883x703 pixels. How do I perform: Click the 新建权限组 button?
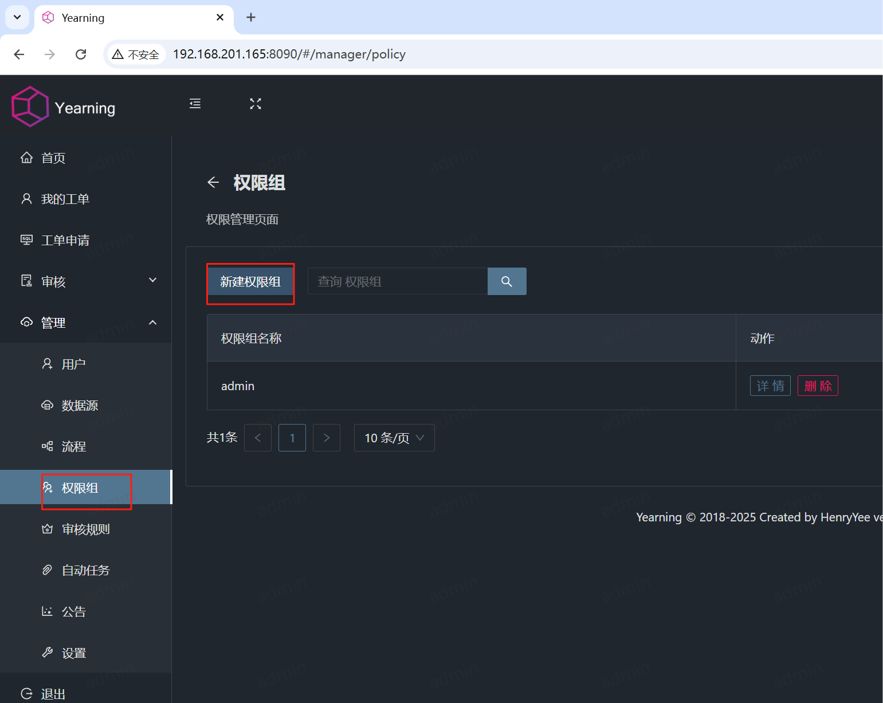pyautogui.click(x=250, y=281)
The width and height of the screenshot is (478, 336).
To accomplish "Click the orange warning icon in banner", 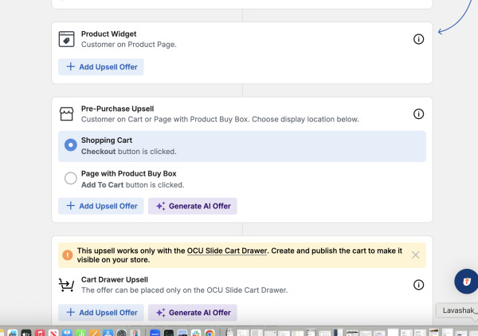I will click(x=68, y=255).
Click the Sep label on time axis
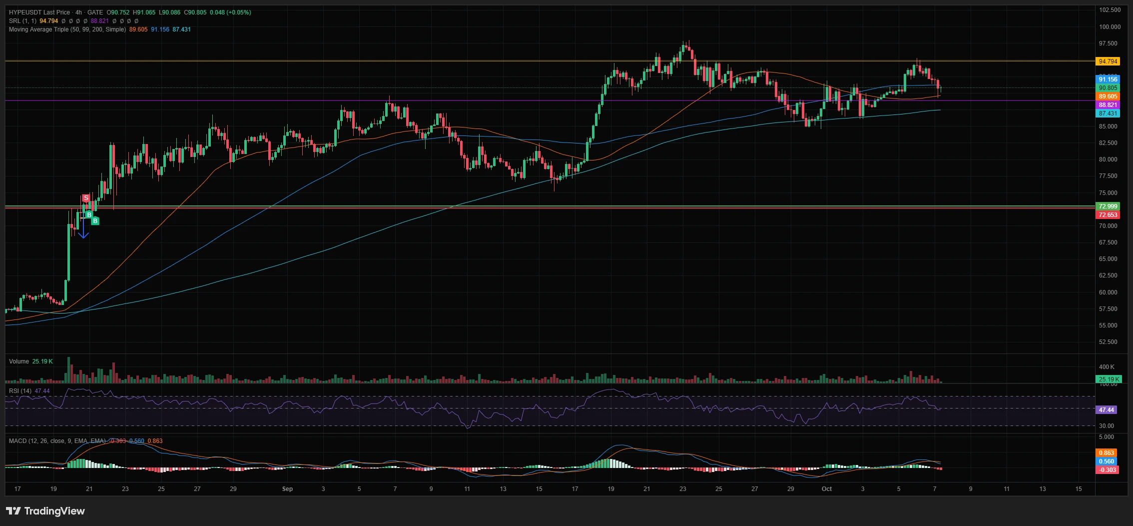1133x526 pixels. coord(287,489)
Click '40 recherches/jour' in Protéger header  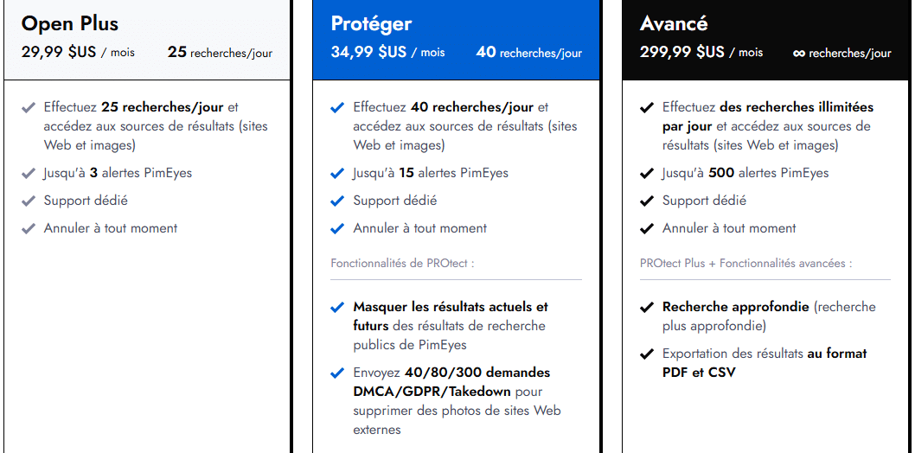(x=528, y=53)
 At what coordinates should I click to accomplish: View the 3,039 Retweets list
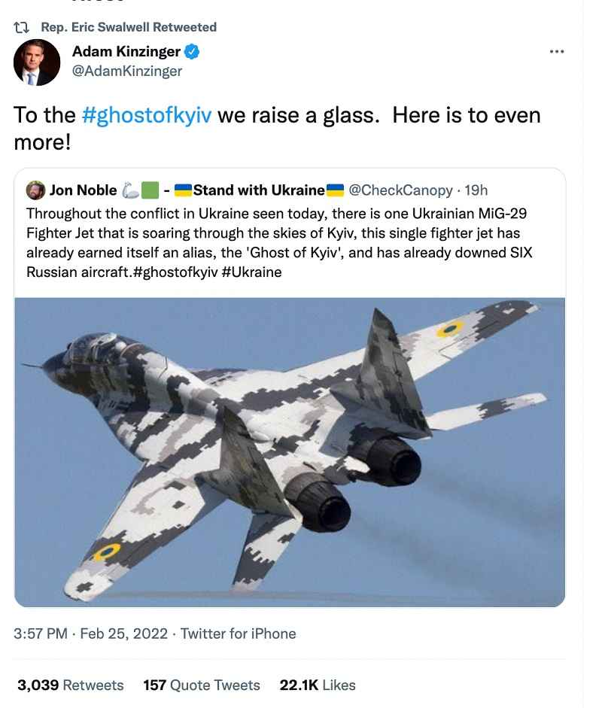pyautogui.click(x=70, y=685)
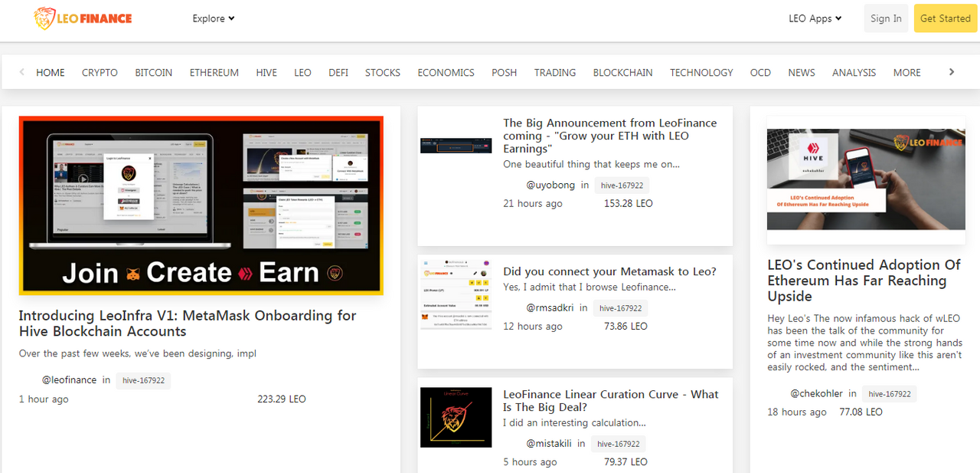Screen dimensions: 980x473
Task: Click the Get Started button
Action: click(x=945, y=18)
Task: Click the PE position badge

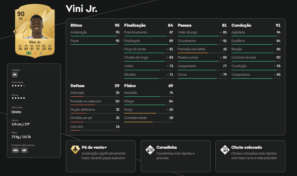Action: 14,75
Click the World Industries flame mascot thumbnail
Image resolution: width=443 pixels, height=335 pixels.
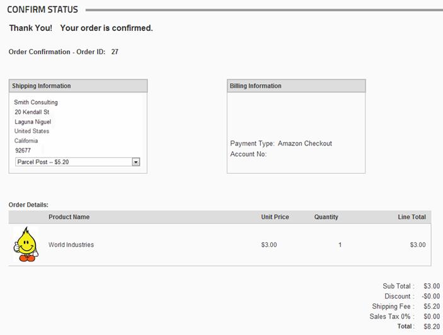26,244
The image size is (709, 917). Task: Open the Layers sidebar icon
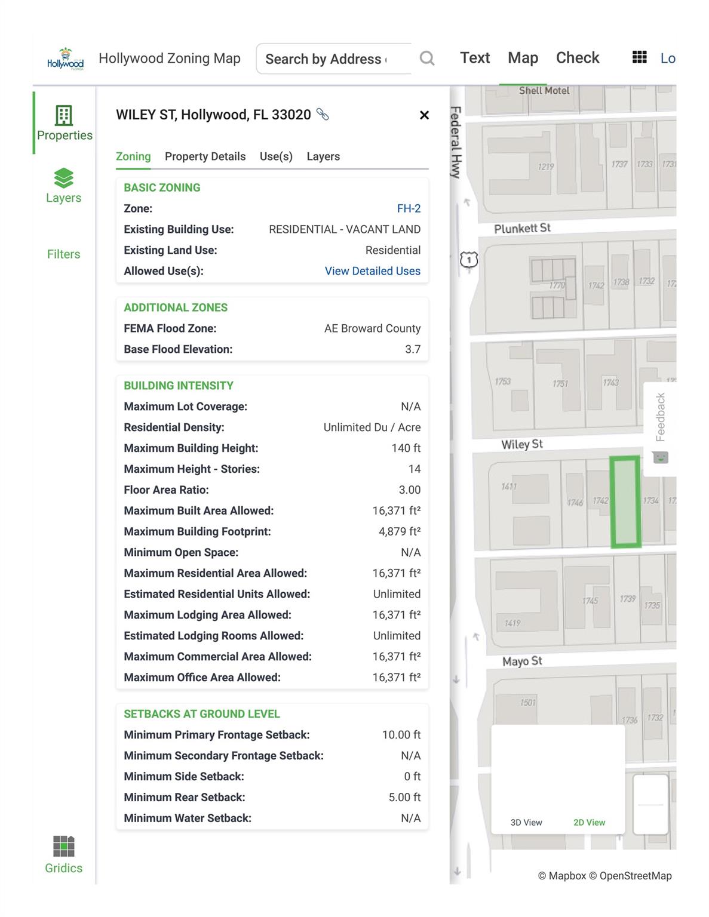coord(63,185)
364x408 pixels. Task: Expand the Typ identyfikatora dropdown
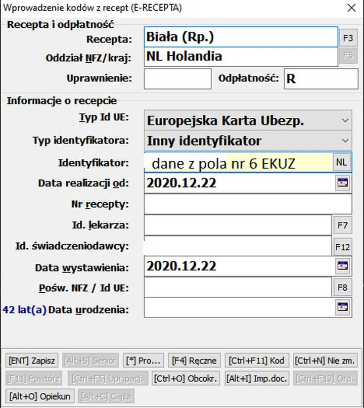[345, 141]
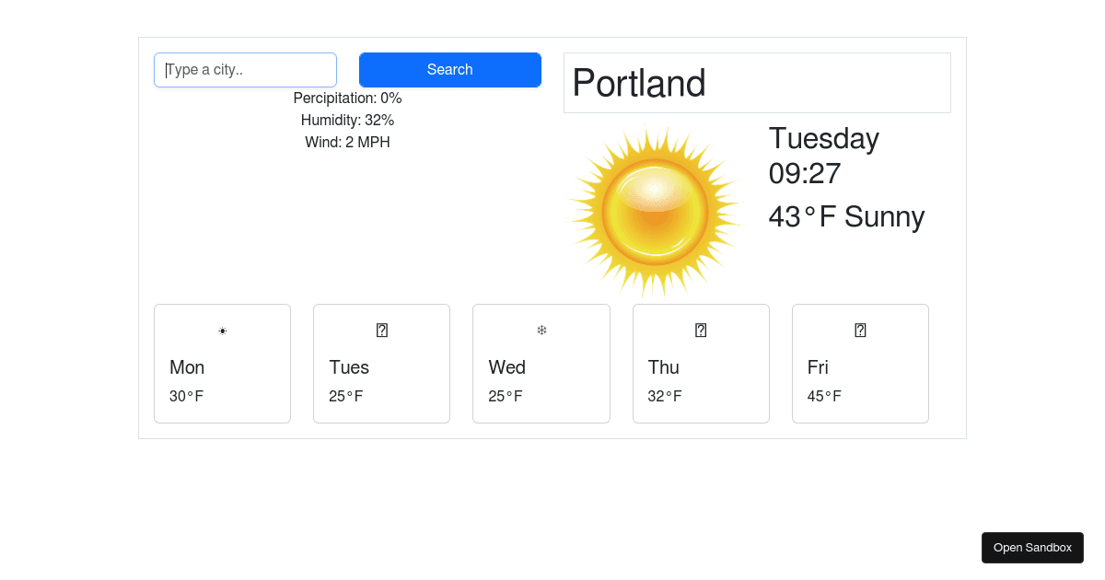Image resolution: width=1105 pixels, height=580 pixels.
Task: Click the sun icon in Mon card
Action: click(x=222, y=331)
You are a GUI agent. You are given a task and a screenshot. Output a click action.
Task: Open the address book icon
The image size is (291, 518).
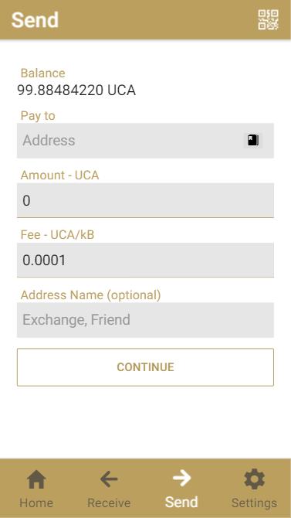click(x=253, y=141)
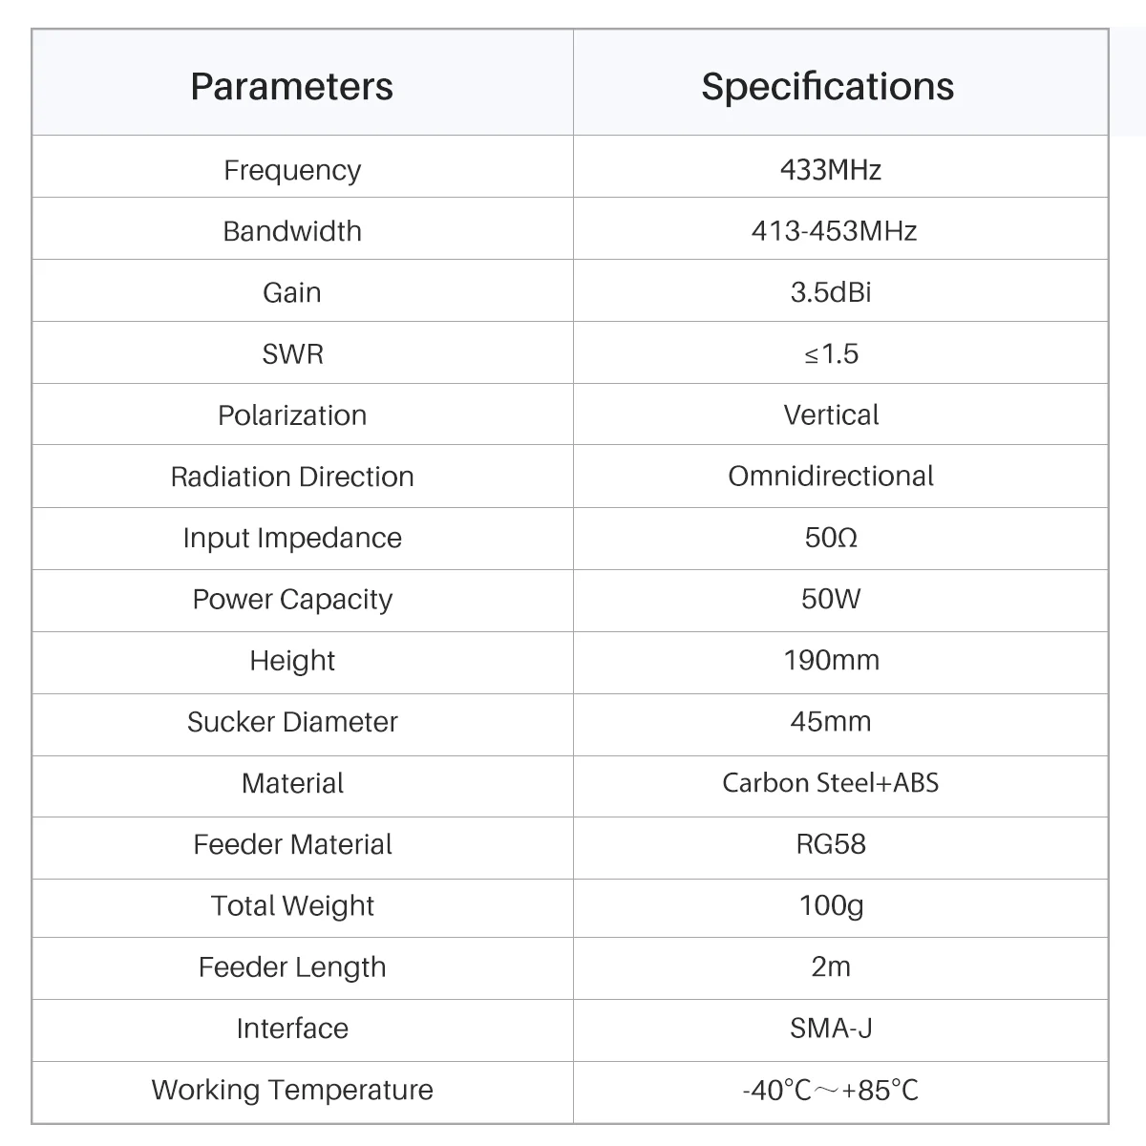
::::::::::
_HOW TO COMPLETE THIS TASK_. From the line that contains "Task: Open the address book icon" down to the last line of the material above, every line must be repeated exactly, with pictures removed and both end lines included.

_WRITTEN SOLUTION_.
Task: Open the address book icon
The image size is (291, 518).
click(x=253, y=141)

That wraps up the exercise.